The High Holidays are now in our rear-view windows, and with it, the glow still lingers. It really was a remarkable experience, happily and almost unexpected given that we were (and are) firmly planted in the era of COVID-19. We found community in a completely different way, and oddly enough, our inability to meet physically opened up the doors of our sanctuary and introduced the joys of Reform Judaism for the first time to literally hundreds of homes in Winnipeg and elsewhere. We not only prayed together, we got to share our way of life and a peek of modern liberal Judaism with the rest of our community.
Our challenge and our opportunity is to do more of that “stuff” in the weeks and months ahead. As we well know and as we reminded ourselves over the High Holidays, Judaism is all about action — individually in how we deal with ourselves and the world, and in how we establish, grow and maintain communities.
COVID-19 will define our physical proximities with each other for a long while yet, perhaps into late 2021 when an approved and effective vaccine will give me/us the confidence to gather again in close proximity. But we don’t have to be alone. The High Holidays are proof of our capacity to create wonderful sharing communities; we are learning to trust and rely on Zoom and other technologies to let us see and talk and sing with each other. Our huge mass gatherings like the High Holidays or our Friday night Shabbat services are just the start; it is also Patricia Kovnats’ upcoming Jewish Mindfulness sessions or Ruth Livingston’s Read Hebrew classes on Monday nights or my Intro to Judaism classes. These too are real community experiences, available to each of us with an email or a phone call.
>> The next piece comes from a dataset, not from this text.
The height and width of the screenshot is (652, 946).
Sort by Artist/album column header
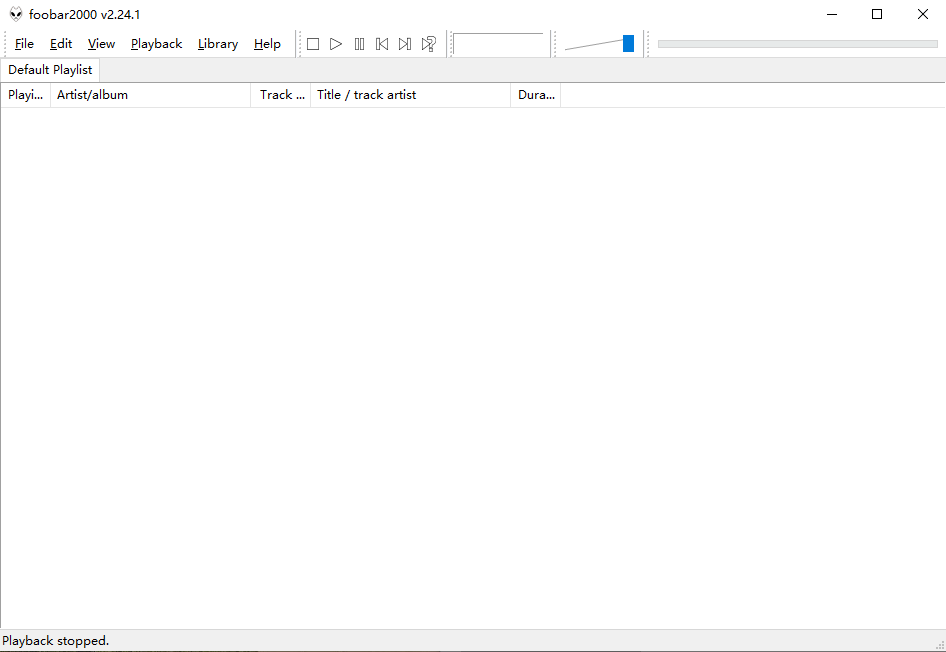pos(150,95)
I have come to love the notion of us creating a “community of communities” based on the unique skills and experiences of our members, creating a unique tapestry that is simply ours. However, it won’t happen by us sitting on our hands waiting for “someone else” to offer the magical great ideas for us. And it won’t succeed unless we participate, not just for the activity itself but for the opportunities for us to see and get to know each other better in places and spaces where we can even invite friends outside Temple Shalom to join us and join in.
So much of our High Holiday commitments for the year ahead were about living with kavannah (intention) and to try to do so every single day, rather than “meh” and “maybe tomorrow.” In these days of COVID-19, it is especially important that we engage and really see each other. This applies to how we approach the whole world and also to how we experience community at Temple Shalom — not waiting for others, but by stepping forward and doing our own small parts as well.
So, here are some questions and challenges that each of us might want to explore: What do I like doing? Do I have an “idea?” What am I good at? Are there others that I know that have the same interest, either as participants or to lead? Can I let someone know? Do I have time or skills and energy on my hands that I might offer to Temple Shalom? To the Jewish community? To the world?
Challenging times by necessity create incredible opportunities for innovation, and I am excited to see what you/we do in the months ahead as we work together to build a vibrant liberal Jewish community.